Reproduce the data starting at the line containing "Describe the element at coordinates (1235, 456)" and ending at the final line of the data, with "screenshot" renamed to "screen capture" and nothing else changed.

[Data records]
--

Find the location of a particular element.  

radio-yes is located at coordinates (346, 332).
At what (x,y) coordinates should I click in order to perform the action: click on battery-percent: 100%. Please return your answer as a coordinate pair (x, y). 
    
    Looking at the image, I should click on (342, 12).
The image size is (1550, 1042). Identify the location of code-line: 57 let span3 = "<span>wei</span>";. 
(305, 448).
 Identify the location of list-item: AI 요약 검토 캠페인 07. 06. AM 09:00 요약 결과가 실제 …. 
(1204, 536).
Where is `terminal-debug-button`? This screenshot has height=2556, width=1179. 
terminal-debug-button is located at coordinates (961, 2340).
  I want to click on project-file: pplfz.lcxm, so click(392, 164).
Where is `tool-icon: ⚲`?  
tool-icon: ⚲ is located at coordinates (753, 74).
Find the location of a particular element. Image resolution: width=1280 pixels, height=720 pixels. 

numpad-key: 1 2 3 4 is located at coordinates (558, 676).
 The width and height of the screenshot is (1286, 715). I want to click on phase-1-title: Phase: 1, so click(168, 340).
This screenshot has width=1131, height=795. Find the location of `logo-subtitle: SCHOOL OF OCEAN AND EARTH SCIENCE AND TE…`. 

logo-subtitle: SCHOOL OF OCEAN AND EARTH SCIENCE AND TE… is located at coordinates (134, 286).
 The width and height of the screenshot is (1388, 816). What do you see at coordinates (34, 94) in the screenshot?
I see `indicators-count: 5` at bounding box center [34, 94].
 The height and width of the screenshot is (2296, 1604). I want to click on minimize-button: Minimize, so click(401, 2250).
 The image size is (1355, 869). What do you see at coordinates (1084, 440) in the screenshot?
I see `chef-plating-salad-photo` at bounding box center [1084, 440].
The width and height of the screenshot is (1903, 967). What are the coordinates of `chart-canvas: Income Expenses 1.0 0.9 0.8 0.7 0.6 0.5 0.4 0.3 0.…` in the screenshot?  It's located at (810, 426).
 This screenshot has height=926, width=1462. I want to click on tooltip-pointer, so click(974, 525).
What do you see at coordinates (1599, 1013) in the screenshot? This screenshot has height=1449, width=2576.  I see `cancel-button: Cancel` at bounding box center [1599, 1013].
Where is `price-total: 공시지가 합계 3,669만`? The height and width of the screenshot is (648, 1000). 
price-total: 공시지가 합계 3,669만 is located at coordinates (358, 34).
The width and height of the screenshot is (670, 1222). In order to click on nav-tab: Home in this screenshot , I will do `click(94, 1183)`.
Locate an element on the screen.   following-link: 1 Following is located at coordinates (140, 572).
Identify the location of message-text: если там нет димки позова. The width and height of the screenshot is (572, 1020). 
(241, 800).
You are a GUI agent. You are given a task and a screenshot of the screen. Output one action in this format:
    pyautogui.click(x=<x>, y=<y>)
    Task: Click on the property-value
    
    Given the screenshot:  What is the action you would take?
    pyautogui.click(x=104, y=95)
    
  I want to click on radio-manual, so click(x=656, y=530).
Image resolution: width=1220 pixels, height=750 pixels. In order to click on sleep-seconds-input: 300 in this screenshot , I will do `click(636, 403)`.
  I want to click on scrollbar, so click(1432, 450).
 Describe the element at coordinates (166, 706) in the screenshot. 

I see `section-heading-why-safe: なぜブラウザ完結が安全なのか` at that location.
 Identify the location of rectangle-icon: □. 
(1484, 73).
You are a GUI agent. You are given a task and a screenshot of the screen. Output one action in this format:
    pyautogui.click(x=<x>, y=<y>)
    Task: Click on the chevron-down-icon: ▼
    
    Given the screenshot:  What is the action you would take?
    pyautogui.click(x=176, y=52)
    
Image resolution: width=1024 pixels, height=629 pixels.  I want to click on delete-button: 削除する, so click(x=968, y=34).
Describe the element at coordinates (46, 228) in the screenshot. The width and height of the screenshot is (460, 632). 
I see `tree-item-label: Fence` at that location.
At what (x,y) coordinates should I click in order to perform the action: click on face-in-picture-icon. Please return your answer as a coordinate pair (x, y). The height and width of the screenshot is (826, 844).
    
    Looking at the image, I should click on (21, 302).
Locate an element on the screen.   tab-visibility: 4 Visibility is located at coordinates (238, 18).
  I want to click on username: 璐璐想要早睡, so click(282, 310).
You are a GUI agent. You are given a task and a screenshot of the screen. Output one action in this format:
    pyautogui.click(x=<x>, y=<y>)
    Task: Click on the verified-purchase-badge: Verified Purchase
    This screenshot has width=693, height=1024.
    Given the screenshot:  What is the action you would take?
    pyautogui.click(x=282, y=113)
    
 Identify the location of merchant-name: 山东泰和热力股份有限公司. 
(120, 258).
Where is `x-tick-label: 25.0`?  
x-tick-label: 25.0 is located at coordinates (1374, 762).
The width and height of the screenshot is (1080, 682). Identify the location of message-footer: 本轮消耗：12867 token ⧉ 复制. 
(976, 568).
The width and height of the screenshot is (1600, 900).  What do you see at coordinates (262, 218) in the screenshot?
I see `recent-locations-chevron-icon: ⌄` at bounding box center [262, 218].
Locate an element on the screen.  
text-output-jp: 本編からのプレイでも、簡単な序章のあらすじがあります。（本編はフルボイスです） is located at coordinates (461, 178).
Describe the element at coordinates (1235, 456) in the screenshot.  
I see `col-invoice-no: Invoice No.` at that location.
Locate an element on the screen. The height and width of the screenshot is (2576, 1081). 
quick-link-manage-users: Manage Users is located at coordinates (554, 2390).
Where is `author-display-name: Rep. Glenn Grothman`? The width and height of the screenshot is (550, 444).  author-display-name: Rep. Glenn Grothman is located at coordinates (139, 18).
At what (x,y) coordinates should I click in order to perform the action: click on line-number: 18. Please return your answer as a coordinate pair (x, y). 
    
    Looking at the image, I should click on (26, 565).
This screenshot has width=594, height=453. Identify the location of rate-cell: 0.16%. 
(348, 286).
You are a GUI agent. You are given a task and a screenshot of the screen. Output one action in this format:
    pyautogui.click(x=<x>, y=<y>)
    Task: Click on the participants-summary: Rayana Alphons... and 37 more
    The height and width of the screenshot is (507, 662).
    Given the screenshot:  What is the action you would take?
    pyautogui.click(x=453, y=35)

--

### OUTPUT FOR THIS TASK
Describe the element at coordinates (1235, 456) in the screen capture.  
I see `col-invoice-no: Invoice No.` at that location.
Locate an element on the screen. The height and width of the screen capture is (2576, 1081). 
quick-link-manage-users: Manage Users is located at coordinates (554, 2390).
Where is `author-display-name: Rep. Glenn Grothman`? The width and height of the screen capture is (550, 444).  author-display-name: Rep. Glenn Grothman is located at coordinates (139, 18).
At what (x,y) coordinates should I click in order to perform the action: click on line-number: 18. Please return your answer as a coordinate pair (x, y). 
    
    Looking at the image, I should click on (26, 565).
This screen capture has width=594, height=453. Identify the location of rate-cell: 0.16%. 
(348, 286).
You are a GUI agent. You are given a task and a screen capture of the screen. Output one action in this format:
    pyautogui.click(x=<x>, y=<y>)
    Task: Click on the participants-summary: Rayana Alphons... and 37 more
    The height and width of the screen capture is (507, 662).
    Given the screen capture:  What is the action you would take?
    pyautogui.click(x=453, y=35)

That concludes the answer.